Après Trois mille chevaux vapeur, où Antonin Varenne donnait à Arthur Bowman une forte carrure d'aventurier, voici Équateur où l'on suit les aventures de Pete Ferguson qui n'est pas un héros aussi admirable que son prédécesseur. Il serait même parfois quelqu'un de détestable, et, conséquence regrettable, on n'accroche pas vraiment à ses aventures durant le premier tiers du roman à travers un Midwest où courent encore des bisons et des Comanches.
La suite, loin des États-Unis, m'a paru bien plus attrayante et plus riche.

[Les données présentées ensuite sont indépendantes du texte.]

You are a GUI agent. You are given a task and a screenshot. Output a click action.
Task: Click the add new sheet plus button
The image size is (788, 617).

Gravir un temple maya caché dans la forêt épaisse, rencontrer des chercheurs d'or en Guyane, et un tatoueur émérite au milieu d'anciens forçats, voilà qui pimente un récit ! C'est sans doute la grande variété de ces situations qui amène le lecteur jusqu'au terme du roman, plus que l'intérêt pour le héros lui-même.

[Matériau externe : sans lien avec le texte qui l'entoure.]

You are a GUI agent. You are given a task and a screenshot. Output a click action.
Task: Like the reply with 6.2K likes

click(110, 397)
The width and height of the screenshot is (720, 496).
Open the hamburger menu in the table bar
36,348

Revenons à l'intrigue. À l'époque de la guerre de Sécession, Pete Ferguson avait quitté sa ferme natale dans l'Oregon en compagnie de son frère pour échapper ensemble à la conscription. Ils furent hébergés par Alexandra et Arthur Bowman dans leur ranch. Déserteur, accusé de meurtre, incendiaire, Pete s'enfuit seul de Carson City. En découle une longue errance à travers une immensité où l'on chasse encore les bisons pour leurs peaux tout en évitant les Indiens. Un meurtre dans les Plaines, un autre au sud du Rio Grande : la cavale n'en finit pas. Voilà notre homme embarqué au Guatemala dans un projet de révolution piloté par un poète et c'est encore la fuite, maintenant avec Maria, une Indienne xinca souvent mutique. L'aventure se poursuit en mer puis à Cayenne et jusqu'en Amazonie là où passe cet Équateur dont Pete Ferguson rêve depuis un feu de camp au Texas. Mais la quête de Ferguson n'aboutit pas à sa délivrance, à la libération de son passé. Elle n'est qu'une suite de déceptions et de ratages. Un naufrage, symbolisé par celui du bateau qui l'a mené à travers la mer caraïbe.

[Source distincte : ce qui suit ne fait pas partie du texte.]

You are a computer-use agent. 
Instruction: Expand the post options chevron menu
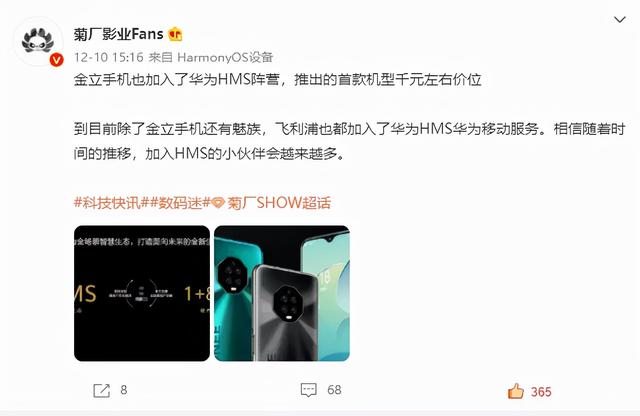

Une telle accumulation de malheurs ne devrait-elle pas conduire à éprouver de la sympathie pour un aventurier de cette envergure ? C'est que ses malheurs découlent surtout d'une faiblesse morale : il n'a pas bougé quand son père s'est pendu au fond d'une grange à Basin, Oregon. Ce péché originel, rien ne peut l'effacer, le guérir. D'ailleurs le jésuite rencontré au Guatemala a lui-même perdu la foi. Cette fêlure reparaît dans les lettres que Pete Ferguson s'invente, supposant des courriers expédiés par son frère Oliver, par ses parents décédés, ou encore par Alexandra qui l'avait hébergé au ranch Fitzpatrick.
Cet Équateur qu'il ne franchit pas, et où il n'est plus qu'un moribond, le renverra pourtant vers Carson City. Ce ne sera pas de son fait. Ni la foi ni les œuvres : il s'est fui lui-même et on le sauvera malgré lui. Ferguson atteint ainsi la posture d'un héros mythologique, un jouet du destin. Pas vraiment la carrure d'Arthur Bowman il me semble...
• Antonin Varenne. Équateur. Albin Michel, 2017, 339 pages.